Your answer should hold only the lines from the one containing "Select options (98, 2291)" through the last line below, copied exactly; pictures stay out.

Records contained in a dataset
BEGIN

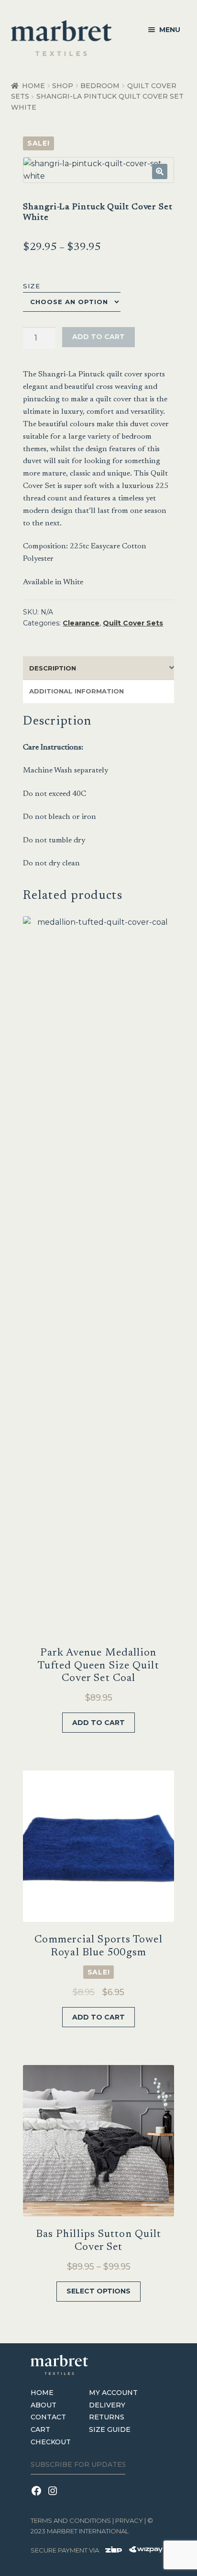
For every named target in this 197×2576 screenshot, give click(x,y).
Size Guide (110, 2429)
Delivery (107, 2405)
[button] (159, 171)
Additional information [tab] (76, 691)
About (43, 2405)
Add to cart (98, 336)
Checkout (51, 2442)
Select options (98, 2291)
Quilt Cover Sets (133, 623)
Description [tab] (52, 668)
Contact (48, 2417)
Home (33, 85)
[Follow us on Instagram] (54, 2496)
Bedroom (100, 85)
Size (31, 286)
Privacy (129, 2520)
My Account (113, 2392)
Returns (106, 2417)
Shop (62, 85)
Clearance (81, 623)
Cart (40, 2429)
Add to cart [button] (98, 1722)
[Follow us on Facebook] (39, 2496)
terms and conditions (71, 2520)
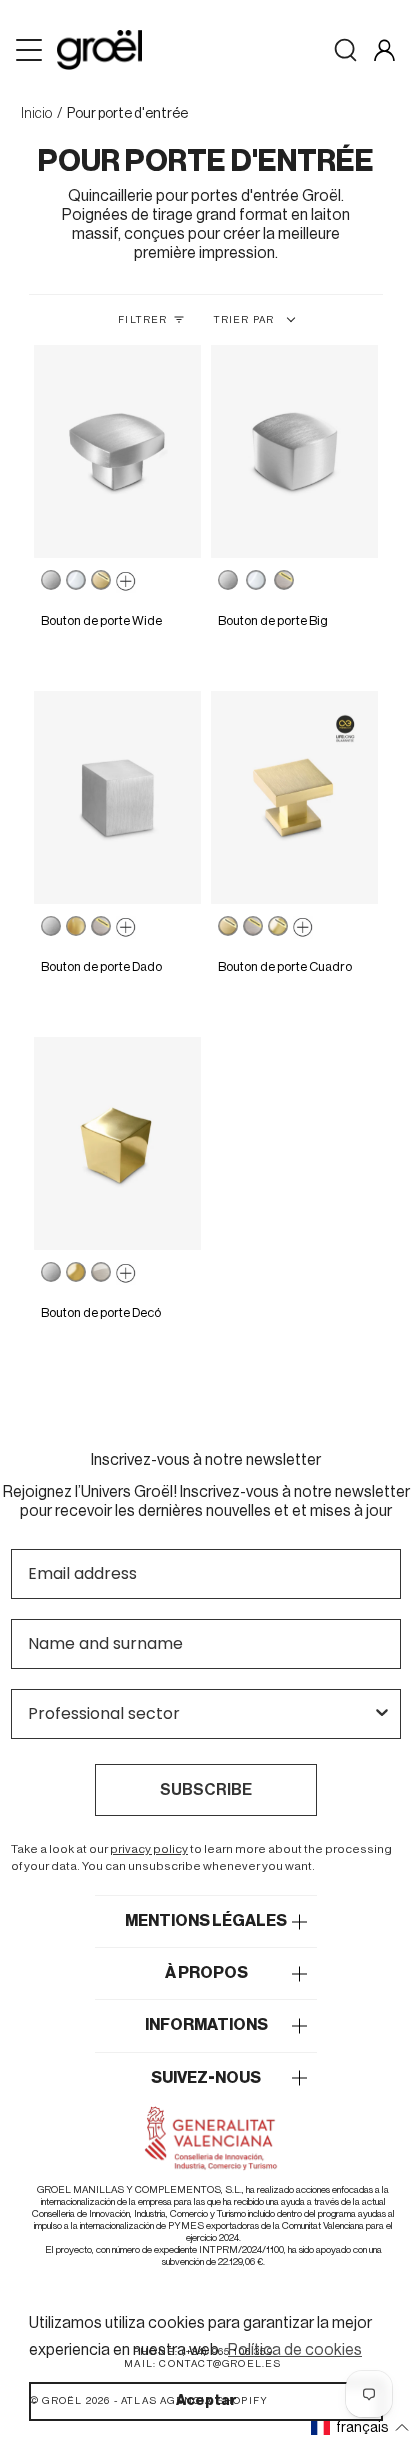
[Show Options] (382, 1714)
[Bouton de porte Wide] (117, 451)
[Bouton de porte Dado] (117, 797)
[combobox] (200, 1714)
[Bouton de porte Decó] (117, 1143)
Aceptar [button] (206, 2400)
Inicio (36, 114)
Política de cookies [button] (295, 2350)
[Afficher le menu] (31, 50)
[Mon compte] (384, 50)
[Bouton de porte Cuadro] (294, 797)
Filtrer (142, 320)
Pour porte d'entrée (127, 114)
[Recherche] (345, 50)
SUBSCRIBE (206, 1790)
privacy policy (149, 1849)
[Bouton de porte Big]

END

Written answer
Select options (98, 2291)
Quilt Cover Sets (133, 623)
Description [tab] (52, 668)
Contact (48, 2417)
Home (33, 85)
[Follow us on Instagram] (54, 2496)
Bedroom (100, 85)
Size (31, 286)
Privacy (129, 2520)
My Account (113, 2392)
Returns (106, 2417)
Shop (62, 85)
Clearance (81, 623)
Cart (40, 2429)
Add to cart [button] (98, 1722)
[Follow us on Facebook] (39, 2496)
terms and conditions (71, 2520)
[Show Options] (382, 1714)
[Bouton de porte Wide] (117, 451)
[Bouton de porte Dado] (117, 797)
[combobox] (200, 1714)
[Bouton de porte Decó] (117, 1143)
Aceptar [button] (206, 2400)
Inicio (36, 114)
Política de cookies [button] (295, 2350)
[Afficher le menu] (31, 50)
[Mon compte] (384, 50)
[Bouton de porte Cuadro] (294, 797)
Filtrer (142, 320)
Pour porte d'entrée (127, 114)
[Recherche] (345, 50)
SUBSCRIBE (206, 1790)
privacy policy (149, 1849)
[Bouton de porte Big]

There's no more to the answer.